Search code examples
jsonparsinggrammarbnfebnf

Question about EBNF notation and JSON


Recently I've been studying parsers and grammars and how they work. I was reading over the formal grammar for JSON at http://www.ietf.org/rfc/rfc4627.txt, which uses EBNF. I was pretty confident in my understanding of BNF and EBNF, but apparently I still don't fully understand it. The RFC defines a JSON object like this:

  object = begin-object [ member *( value-separator member ) ]
  end-object

I understand that the intent here is to express that any JSON object can (optionally) have a member, and then be followed by 0 or more (value-separator, member) pairs. What I don't understand is why the asterisk appears before the (value-separator member). Isn't the asterisk supposed to mimic regex, so that it appears after the item to be repeated 0 or more times? Shouldn't the JSON object grammar be written like this:

  object = begin-object [ member ( value-separator member )* ]
  end-object

Solution

  • Syntax is about the way somebody chooses to write down concrete entities to represent something.

    I'll agree that puttting Kleene star before the entity to repeated is non-standard, and the authors choice to do that simply confuses people that are used to convention. But it is perfectly valid; the authors get to define what syntax means, and you, the user of the standard, just get to accept it.

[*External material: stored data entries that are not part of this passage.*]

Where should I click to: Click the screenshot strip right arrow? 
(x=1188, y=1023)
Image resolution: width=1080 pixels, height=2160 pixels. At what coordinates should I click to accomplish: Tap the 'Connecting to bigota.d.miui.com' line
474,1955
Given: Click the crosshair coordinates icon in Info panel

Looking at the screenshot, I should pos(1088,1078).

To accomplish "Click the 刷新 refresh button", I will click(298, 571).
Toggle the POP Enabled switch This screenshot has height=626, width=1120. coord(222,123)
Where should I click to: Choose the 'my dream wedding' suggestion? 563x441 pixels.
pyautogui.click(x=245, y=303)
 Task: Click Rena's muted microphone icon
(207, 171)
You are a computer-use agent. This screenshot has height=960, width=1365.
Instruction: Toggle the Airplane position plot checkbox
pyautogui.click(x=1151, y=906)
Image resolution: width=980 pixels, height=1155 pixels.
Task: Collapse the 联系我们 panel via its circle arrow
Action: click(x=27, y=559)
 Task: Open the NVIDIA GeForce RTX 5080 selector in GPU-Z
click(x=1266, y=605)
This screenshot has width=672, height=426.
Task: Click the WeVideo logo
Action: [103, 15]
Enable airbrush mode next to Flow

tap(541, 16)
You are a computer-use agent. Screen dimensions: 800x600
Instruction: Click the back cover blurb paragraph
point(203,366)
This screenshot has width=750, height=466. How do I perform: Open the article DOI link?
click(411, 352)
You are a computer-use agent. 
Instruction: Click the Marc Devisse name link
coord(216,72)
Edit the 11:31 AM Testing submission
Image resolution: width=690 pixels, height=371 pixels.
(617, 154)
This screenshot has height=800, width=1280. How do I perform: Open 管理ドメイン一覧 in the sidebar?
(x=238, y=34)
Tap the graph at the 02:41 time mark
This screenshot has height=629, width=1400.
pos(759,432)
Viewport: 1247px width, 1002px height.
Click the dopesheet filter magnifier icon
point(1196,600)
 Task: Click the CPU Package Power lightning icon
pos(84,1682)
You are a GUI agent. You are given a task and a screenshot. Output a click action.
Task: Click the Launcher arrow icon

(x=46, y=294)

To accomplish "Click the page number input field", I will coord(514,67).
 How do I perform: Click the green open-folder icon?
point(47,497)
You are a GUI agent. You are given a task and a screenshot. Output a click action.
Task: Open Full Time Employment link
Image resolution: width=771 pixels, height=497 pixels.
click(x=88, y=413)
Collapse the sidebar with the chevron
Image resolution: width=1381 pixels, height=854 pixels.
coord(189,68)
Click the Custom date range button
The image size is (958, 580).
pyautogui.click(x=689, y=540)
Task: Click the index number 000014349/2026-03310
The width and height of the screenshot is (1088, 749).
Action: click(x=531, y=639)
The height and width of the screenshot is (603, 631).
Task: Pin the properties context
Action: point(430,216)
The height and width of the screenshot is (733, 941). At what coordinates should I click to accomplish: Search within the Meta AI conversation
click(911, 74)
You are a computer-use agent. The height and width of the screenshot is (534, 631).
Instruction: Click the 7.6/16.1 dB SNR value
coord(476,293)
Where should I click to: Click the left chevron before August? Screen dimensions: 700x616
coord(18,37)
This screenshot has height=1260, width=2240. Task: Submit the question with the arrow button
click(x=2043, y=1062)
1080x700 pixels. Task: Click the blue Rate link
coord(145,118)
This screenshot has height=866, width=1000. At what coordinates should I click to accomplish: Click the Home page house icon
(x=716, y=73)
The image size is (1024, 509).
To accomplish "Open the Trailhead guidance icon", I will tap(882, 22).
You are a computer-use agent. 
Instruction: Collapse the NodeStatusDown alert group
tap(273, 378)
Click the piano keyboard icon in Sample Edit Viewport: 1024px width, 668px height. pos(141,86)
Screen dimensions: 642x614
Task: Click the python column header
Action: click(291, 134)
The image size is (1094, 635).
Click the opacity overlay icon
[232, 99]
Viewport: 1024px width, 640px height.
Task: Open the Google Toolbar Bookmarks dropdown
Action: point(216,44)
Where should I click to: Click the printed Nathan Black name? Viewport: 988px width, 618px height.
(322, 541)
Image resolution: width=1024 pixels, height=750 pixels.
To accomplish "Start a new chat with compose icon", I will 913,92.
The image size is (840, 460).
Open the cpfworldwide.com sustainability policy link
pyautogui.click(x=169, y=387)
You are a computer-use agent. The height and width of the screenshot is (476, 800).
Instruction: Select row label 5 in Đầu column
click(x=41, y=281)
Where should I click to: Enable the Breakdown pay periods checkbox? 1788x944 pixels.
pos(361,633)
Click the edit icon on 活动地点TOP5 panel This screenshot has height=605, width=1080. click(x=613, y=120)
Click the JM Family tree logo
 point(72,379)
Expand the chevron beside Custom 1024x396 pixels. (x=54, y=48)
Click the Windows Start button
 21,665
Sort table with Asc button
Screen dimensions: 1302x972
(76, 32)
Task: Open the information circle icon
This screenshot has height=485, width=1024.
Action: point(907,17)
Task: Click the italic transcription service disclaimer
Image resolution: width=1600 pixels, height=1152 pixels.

    There's some argument for putting the Kleene star where he did; it indicates that there is list following at a point where you might expect a list. The suffix-style Kleene star indicates the same, but it is sort of a surprise; first you read the list element (from left to right), then you discover the star.

    As a practical matter, the surprise factor of post-Kleene-star isn't enough in general to outweigh the surprise factor of violating convention. But the authors of that standard made their choice.

    Welcome to syntax.